Chien est donc l’histoire de cet homme qui perd tout. Sa femme d’abord qui est devenue allergique à lui – au sens propre -puis son fils, puis son travail, puis sa vie et tout cela sans jamais tenter de se raccrocher aux branches.
Il sombre alors dans ce que notre vocabulaire imagé nous permettrait d’appeler une vie de chien. Pour au final et rapidement, en devenir un.
Loufoque me direz vous mais surtout totalement à propos. Et éprouvant car frontal et vraisemblable.
Benchetrit nous invite dans son film par le spectre du rire. Léger mais présent dans la première partie. Cette sorte de bouffon gentillet nous amuse. On le suit dans ses galères sans jamais qu’il ne perde cet air benêt. Rien ne semble vraiment grave.
Mais le shift se fait bien vite. À l’endroit même où il perd véritablement les pédales et voit son humanité réduite si ce n’est anéantie.
Là alors, le rire se fait jaune. La tension monte, la réalité nous rattrape tant elle colle à la pellicule et innonde l’écran.
Nous avons accompagné cet homme dans sa dégringolade familiale, sociale, humaine. Il n’est plus.
Benchetrit frappe fort avec ce film court, sans fioriture aucune qui dit la dangerosité de notre société capable de nous réduire à néant en moins de temps qu’il n’en faudrait pour le dire.
Il dit la difficulté de suivre le rythme effréné imposé par nos sociétés qui ne recherchent que la réussite, qui magnifie les gagnants mais n’accepte jamais la faille.
En voilà un film qui ne fait pas forcément « du bien » n’en déplaise à bon nombre de marketeux qui voudraient nous « vendre » des films « pansements » mais en voilà un film qui dit vrai et qui nous place face à une réalité.
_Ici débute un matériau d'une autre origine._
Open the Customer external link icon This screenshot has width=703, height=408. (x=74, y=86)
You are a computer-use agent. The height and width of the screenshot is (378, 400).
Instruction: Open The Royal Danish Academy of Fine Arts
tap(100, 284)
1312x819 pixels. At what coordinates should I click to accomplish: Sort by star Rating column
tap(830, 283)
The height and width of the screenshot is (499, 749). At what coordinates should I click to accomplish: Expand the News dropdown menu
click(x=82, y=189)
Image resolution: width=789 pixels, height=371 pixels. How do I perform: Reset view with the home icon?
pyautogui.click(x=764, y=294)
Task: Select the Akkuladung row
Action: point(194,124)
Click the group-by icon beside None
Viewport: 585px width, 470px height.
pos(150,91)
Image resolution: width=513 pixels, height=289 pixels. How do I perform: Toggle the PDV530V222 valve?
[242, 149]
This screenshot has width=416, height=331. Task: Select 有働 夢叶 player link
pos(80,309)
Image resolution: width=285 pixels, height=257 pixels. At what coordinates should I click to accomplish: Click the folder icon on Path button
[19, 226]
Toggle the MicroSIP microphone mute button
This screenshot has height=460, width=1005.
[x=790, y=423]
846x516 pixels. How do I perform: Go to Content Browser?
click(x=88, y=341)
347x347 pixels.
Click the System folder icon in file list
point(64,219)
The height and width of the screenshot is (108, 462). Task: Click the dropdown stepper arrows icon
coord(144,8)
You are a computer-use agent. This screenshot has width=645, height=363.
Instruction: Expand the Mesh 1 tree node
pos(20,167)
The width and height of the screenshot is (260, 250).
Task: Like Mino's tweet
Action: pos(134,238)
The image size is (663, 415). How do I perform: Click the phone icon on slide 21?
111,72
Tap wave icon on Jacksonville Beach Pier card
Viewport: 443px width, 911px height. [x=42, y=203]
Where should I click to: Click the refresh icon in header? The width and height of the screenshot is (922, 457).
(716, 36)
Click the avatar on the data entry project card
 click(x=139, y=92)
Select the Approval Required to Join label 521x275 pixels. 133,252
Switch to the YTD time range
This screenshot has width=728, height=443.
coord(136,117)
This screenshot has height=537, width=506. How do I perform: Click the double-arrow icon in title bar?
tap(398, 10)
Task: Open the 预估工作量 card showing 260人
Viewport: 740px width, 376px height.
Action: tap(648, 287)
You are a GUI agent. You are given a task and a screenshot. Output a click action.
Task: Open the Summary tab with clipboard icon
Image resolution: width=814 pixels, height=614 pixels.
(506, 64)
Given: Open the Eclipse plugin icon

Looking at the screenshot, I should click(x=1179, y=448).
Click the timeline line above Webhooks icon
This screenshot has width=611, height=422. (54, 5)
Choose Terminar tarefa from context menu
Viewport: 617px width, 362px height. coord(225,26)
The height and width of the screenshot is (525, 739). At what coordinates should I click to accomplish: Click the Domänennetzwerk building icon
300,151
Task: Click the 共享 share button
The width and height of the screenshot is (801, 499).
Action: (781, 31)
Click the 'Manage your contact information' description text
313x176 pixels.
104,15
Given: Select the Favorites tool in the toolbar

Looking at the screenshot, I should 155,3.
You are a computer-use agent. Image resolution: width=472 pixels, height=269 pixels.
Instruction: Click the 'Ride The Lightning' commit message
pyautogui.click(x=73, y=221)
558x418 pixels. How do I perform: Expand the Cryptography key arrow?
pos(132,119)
Et c’est là la raison de mon amour pour le cinéma – un art, ne l’oublions pas – et donc censé nous nourrir, nous parler.
Sur ce point, je rejoins les dires de Melvil Poupaud qui, dans l’émission Le Cercle disait son « ras le bol » face à cette injonction qui voudrait que nous n’allions au cinéma que pour nous « faire du bien ». Comprenons-nous, le but final est bien évidemment celui là, apprécier ce temps suspendu, il nous revient alors à apprendre à ressentir cela même face à un film difficile, parfois cru.
Je vous parlais la semaine dernière de Jusqu’à la garde qui est sans doute le film récent qui m’a le plus bousculée – en ce sens on ne peut pas dire qu’il m’ait « fait du bien » pour reprendre l’expression, mais il reste néanmoins l’expérience de cinéma récente la plus forte que j’aie vécue.
Mais revenons-en à Chien, le film qui nous intéresse aujourd’hui. Nous donner alors à voir l’évolution de cet homme simple, gentil, honnête, sans prétention et surtout dénué de toute forme de cynisme, se planter en beauté nous place de fait face à la dure réalité d’un monde sans pitié qui piétine les plus fébriles.
L’épilogue du film, soutenu par une voix off des plus touchantes, revient sur la place capitale de la nature, de la générosité dans nos vies ainsi que d’autres grandes théories du genre pour nous dire le besoin ultime et immédiat de renouer avec une forme d’humanité .
Il s’achève enfin sur notre héros, totalement déconstruit socialement et humainement puis reconstruit sous d’autres traits. Avec cette once de bonheur toujours présente, malgré tout.
Dystopique quoique effrayant.
Le film sera en salles mercredi 14 mars prochain.